The row labeled “Paging/ident. map” is by far the most expensive at ∼28K cycles. Here we are using 2MB large pages to identity map the first 1GB of address space, which entails three levels of page tables (i.e., 12KB of memory references), plus the actual installation of the page tables, control register configuration, and construction of an EPT inside KVM. The transition to protected mode takes the second longest, at 3K cycles. This is a bit surprising, given that this only entails the protected mode bit flip (PE, bit 0) in cr0. The transition to long mode (which takes several hundreds of cycles) is less significant. The remaining components—loading a 32-bit GDT, the long jumps to complete the mode transitions, and the initial interrupt disable—are negligible.

The cost of processor modes

The more complex the mode of execution (16, 32, or 64 bits), the higher the latency to get there. This is consistent with descriptions in the hardware manuals . To further investigate this effect, we invoked a small binary written in assembly that brings the virtual context up to a particular x86 execution mode and executes a simple function (fib of 20 with a simple, recursive implementation). Figure 3 shows our findings for the three canonical modes of the x86 boot process using KVM: 16-bit (real) mode, 32-bit (protected) mode, and 64-bit (long) mode. Each mode includes the necessary components from Table 1 in the setup of the virtual context. In this experiment, for each mode of execution, we measured the latency in cycles from the time we initiated an entry on the host (KVM_RUN), to the time it took to bring the machine up to that mode in the guest (including the necessary components listed in Table 1), run fib(20), and exit back to the host. These measurements include entry, startup cost, computation, and exit. Note that we saw several outliers in all cases, likely due to host kernel scheduling events. To make the data more interpretable, we removed these outliers.3

While we expect much of the time to be dominated by entry/exit and the arithmetic, the benefits of real-mode only execution for our hand-written version are clear. The difference between 16-bit and 32-bit environments are not surprising. The most significant costs listed in Table 1 are not incurred when executing in 16-bit mode. Protected and Long mode execution are essentially the same as they both include those costs (paging and protected setup). These results suggest—provided that the virtine is short-lived (on the order of microseconds) and can feasibly execute in real-mode—that 10K cycles may potentially be saved.
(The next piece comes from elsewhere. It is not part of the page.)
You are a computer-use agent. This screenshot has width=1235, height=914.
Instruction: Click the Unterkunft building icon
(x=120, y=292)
Booting up for useful code

We have seen that a minimal long-mode boot sequence costs less than 30K cycles (∼12 μs), but what does it take to do something useful? To determine this, we implemented a simple HTTP echo server where each request is handled in a new virtual context employing our minimal environment. We built a simple micro-hypervisor in C++ and a runtime environment that brings the machine up to C code and uses hypercall-based I/O to echo HTTP requests back to the sender. The runtime environment comprises 970 lines of C (a large portion of which are string formatting routines) and 150 lines of x86 assembly. The micro-hypervisor comprises 900 lines of C++. The hypercall-based I/O (described more in Section 5.1) obviates the need to emulate network devices in the micro-hypervisor and implement the associated drivers in the virtual runtime environment, simplifying the development process. Figure 4 shows the mean time measured in cycles to pass important startup milestones during the bring-up of the server context. The left-most point indicates the time taken to reach the server context’s main entry point (C code); roughly 10K cycles. Note that this example does not actually require 64-bit mode, so we omit paging and leave the context in protected mode. The middle point shows the time to receive a request (the return from recv()), and the last point shows the time to complete the response (send()). Milestone measurements are taken inside the virtual context.
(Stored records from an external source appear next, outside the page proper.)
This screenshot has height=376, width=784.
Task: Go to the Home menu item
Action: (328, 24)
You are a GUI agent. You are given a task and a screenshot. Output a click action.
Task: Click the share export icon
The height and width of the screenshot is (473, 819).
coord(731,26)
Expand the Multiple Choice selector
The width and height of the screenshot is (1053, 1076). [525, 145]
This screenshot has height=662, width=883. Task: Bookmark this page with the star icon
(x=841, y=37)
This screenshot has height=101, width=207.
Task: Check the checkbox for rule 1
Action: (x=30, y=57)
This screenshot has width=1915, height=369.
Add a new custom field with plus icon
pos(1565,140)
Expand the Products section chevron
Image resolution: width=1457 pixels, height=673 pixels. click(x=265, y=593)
The send and receive functions for this environment use hypercalls to defer to the hypervisor, which proxies them to the Linux host kernel using the appropriate system calls. Even when leveraging the underlying host OS, and when adding the from-scratch virtual context creation time from Figure 2, we can achieve sub-millisecond HTTP response latencies (<300 μs) without optimizations5.2). Thus, we can infer that despite the cost of creating a virtual context, having few host/virtine interactions can keep execution latencies in a virtual context within an acceptable range. Note, however, that the guest-to-host interactions in this test introduce variance from the host kernel’s network stack, indicated by the large standard deviations shown in Figure 4.
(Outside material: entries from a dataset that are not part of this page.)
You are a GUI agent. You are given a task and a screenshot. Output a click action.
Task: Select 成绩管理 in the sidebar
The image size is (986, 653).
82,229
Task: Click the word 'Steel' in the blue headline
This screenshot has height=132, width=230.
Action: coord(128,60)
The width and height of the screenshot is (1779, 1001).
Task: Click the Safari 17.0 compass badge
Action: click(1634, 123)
These results are promising, and they indicate that we can achieve low overheads and start-up latencies for functions that do not require a heavy-weight runtime environment. We use three key insights from this section to inform the design of our virtine framework in the next section: (1) creating hardware virtualized contexts can be cheap when the environment is small, (2) tailoring the execution environment (for example, the processor mode) can pay off, and (3) host interactions can be facilitated with hypercalls (rather than shared memory), but their number must be limited to keep costs low.


In this section, we present Wasp, a prototype hypervisor designed for the creation and management of virtine environments. We also cover a few of the optimizations designed to overcome the cost of creating virtual contexts using KVM.


Wasp is a specialized, embeddable micro-hypervisor runtime that deploys virtines with an easy-to-use interface. Wasp runs on Linux and Windows. At its core, Wasp is a fairly ordinary hypervisor, hosting many virtual contexts on top of a host OS. However, like other minimal hypervisors such as Firecracker , Unikernel monitors , and uhyve , Wasp does not aim to emulate the entire x86 platform or device model. As shown in Figure 5, Wasp is a userspace runtime system built as a library that host programs (virtine clients) can link against. Wasp mediates virtine interactions with the host via a hypercall interface, which is checked by the hypervisor and the virtine client. The figure shows one virtine that has no host interactions, one virtine which makes a valid hypercall request, and another whose hypercall request is denied by the client-specified security policy. By using Wasp’s runtime API, a virtine client can leverage hardware specific virtualization features without knowing their details. Several types of applications (including dynamic compilers and other runtime systems) can link with the Wasp runtime library to leverage virtines. On Linux, each virtual context is represented by a device file which is manipulated by Wasp using an ioctl.

Wasp provides no libraries to the binary being run, meaning they have no in-virtine runtime support by default. Wasp simply accepts a binary image, loads it at guest virtual address 0x8000, and enters the VM context. Any extra functionality must be achieved by interacting with the hypervisor and virtine client. In Wasp, delegation to the client is achieved with hypercalls using virtual I/O ports.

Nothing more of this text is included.